I watch as his very attractive backside storms the reception desk with a demanding energy, leaning his elbows on the counter without greeting the older man behind it.
“My aunt,” I hear him say, but I miss the rest. I study him as he impatiently taps his long, tanned fingers along the lip of the counter. Deciphering what people are like based on their clothes is one of my innate skills, and this guy is an easy read. He’s giving casual vibes in loose-fitting joggers, a crisp white T-shirt, and spotless sneakers. But each item clings to his body just so, like every thread had been told exactly where to land. The simplicity of it all highlights how impeccably in shape he is. The lines of his body are entirely lean, tight muscle. Even his tousled dark hair seems perfectly in place. The only thing that is even the slightest bit imperfect about him is the very faint hint of a five o’clock shadow on his face.
He rushes off down a corridor to my left, and then it’s my turn to check in with the front desk of the hospital. Every time I come here, my body clenches like a fist about to land a punch. I know this place well because it’s where I got stitches at eight years old after slipping and slicing my forehead open in the dry riverbed behind my house. When I was twelve, I walked out of here with a fractured arm decked out in a neon-pink cast after I hit a curb on Annie Paige’s skateboard and went flying.
But these childhood memories have all been overshadowed by Mom’s cancer.
Now, every time I’m here, I feel the weight of her illness like a boulder against my back. She’s been gone for two years now, but time isn’t the healer we all make it out to be. Even now, the grief—already raw and reignited from this morning’s activities—eats away at me, grating at my skin like a scratchy wool sweater.
“I’m here to see a patient,” I say with a smile, ignoring his confused look as I place Mom’s urn on the counter. “Loretta Karras.”
The silver fox behind the desk checks me in and waves me down the same nondescript hallway as the guy before. I take a quick detour to use the restroom. The drive from Santa Barbara to Sunset Springs is a good five hours with traffic, and I hadn’t stopped once. Lucky for me the vending machine is directly next to the bathroom, and I grab a Diet Coke and some extra-spicy Takis and set off to find Loretta’s hospital room.

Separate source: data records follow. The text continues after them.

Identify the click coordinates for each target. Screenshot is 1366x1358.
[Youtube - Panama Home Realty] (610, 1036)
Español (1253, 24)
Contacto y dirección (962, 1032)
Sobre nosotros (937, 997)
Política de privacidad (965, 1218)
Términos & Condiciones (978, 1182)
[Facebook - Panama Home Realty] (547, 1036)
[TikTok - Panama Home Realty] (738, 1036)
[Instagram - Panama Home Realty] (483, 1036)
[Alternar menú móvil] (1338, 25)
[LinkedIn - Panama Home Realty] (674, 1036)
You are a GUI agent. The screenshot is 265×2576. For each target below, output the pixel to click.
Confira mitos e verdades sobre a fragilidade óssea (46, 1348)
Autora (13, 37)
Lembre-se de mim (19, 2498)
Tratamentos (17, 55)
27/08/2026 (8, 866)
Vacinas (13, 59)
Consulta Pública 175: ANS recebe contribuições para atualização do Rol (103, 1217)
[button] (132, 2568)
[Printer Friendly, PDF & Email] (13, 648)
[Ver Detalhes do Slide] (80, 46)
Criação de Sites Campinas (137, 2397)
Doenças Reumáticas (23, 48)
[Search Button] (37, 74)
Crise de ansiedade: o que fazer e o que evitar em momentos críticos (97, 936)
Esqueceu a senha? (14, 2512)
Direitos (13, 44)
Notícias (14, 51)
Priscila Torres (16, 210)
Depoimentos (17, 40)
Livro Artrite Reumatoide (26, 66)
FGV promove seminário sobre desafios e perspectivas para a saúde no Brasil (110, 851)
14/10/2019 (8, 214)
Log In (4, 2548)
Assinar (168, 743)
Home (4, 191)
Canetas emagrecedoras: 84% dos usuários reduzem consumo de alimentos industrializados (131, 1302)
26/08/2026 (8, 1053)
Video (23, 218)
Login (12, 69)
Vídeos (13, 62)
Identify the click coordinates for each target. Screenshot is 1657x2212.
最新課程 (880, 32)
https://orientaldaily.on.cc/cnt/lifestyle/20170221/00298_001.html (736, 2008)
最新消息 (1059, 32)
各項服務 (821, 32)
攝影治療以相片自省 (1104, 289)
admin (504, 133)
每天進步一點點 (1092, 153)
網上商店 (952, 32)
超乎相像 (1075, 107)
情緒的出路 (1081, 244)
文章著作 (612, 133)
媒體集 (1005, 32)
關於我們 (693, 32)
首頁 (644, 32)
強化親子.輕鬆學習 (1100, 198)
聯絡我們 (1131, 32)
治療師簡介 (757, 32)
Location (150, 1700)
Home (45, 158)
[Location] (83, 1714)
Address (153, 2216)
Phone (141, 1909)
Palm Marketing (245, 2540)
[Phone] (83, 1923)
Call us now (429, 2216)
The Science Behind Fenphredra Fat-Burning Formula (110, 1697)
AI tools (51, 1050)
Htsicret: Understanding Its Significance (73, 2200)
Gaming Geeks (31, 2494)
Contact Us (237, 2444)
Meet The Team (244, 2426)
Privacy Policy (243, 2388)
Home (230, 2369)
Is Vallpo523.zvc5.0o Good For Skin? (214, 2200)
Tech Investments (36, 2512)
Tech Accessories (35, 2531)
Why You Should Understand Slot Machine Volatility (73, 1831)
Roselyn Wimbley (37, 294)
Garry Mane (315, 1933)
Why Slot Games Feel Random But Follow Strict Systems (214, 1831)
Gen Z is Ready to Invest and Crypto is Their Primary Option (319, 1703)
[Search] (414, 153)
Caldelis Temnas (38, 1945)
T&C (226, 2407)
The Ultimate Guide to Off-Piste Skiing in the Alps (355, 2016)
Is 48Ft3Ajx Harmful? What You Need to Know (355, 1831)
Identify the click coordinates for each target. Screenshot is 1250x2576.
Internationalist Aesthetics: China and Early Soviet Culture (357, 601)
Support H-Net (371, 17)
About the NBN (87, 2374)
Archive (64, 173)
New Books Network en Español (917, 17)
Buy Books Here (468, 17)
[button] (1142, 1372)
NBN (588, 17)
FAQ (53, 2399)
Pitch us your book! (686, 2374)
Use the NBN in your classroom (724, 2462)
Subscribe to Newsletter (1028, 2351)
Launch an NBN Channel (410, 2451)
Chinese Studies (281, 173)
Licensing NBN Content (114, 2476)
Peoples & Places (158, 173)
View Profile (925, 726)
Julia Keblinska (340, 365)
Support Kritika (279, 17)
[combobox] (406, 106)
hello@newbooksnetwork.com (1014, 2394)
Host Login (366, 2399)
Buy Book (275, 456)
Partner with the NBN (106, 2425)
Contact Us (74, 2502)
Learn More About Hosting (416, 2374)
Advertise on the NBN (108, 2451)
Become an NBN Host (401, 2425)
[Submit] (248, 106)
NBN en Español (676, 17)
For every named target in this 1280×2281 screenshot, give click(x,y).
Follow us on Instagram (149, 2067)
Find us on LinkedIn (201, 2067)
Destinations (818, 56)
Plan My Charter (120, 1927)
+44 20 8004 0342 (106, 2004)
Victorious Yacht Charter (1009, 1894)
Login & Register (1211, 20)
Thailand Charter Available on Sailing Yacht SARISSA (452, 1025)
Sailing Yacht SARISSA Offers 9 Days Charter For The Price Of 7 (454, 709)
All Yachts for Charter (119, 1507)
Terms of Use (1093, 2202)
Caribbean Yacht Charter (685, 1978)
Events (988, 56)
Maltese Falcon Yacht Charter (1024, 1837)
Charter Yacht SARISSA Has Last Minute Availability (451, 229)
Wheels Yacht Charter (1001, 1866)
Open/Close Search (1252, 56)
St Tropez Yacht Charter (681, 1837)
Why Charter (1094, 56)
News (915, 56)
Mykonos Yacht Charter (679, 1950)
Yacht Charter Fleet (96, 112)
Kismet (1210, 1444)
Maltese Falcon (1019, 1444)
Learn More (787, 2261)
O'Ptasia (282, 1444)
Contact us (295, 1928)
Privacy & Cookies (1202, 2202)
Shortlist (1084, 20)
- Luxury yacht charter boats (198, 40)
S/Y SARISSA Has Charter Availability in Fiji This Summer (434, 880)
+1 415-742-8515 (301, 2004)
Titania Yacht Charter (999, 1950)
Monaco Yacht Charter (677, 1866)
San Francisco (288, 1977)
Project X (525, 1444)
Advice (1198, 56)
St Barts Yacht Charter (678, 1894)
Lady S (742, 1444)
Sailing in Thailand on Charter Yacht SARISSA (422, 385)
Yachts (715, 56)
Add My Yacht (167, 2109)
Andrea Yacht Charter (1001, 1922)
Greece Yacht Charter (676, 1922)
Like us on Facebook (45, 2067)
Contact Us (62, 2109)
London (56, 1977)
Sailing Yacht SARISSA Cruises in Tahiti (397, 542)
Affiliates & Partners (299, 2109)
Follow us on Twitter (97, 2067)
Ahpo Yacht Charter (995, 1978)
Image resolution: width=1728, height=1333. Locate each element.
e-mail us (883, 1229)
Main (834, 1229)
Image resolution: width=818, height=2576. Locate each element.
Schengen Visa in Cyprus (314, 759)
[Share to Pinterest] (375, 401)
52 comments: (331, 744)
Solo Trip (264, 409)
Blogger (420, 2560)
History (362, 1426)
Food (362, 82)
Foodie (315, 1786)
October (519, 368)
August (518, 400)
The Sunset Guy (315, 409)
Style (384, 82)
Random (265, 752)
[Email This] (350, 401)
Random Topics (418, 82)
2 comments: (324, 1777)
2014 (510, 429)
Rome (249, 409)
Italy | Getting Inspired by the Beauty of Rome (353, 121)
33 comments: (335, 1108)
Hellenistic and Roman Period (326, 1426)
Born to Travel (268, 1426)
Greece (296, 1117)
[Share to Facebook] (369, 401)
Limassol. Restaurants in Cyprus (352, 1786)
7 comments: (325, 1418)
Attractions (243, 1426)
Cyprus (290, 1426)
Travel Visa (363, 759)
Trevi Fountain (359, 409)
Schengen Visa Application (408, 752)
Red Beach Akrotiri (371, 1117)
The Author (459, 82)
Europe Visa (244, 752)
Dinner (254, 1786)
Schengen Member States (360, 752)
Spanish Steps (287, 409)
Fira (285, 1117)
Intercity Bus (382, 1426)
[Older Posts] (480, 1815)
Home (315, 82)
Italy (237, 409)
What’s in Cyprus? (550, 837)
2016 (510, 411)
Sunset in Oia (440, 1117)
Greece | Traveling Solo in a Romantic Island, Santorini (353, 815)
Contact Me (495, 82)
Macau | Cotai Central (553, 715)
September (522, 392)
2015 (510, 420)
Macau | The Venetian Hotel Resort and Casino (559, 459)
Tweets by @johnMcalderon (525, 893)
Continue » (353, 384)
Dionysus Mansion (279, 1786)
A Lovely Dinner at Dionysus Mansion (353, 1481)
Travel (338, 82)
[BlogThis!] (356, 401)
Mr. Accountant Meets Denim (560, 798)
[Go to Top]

After navigating my way through endless hallways, I finally pass the nurses’ station and come to her room. The door’s cracked just so, and I pause, listening to an angry voice inside rant on about something. I make out only a couple of words, like unacceptable and lawsuit .
Something about the low rumble of the person on the other side of the door is familiar, but I can’t place it, and when I hear Loretta’s sharp laugh cut through the air, it makes me grin. She’s the epitome of no-nonsense, and I take that as my cue that it is safe to go inside.
“Knock-knock,” I say in a singsong voice. Just inside the door is Loretta, propped up in her hospital bed, and she shifts her face toward me with a broad smile as I walk in.
“Bex!” she exclaims in that raspy voice I’ve grown to treasure. Her eyes are the color of black coffee, and they sparkle like gemstones. Even though her hair’s a shocking grayish white, her brows are dark and thick, and they match those of the tall man hovering just by her bedside, contorting his handsome face into a scowl. The same one who had so unceremoniously barged into the hospital just before me.
Of all the people in the world who could claim Loretta as their aunt, did it really have to be this guy?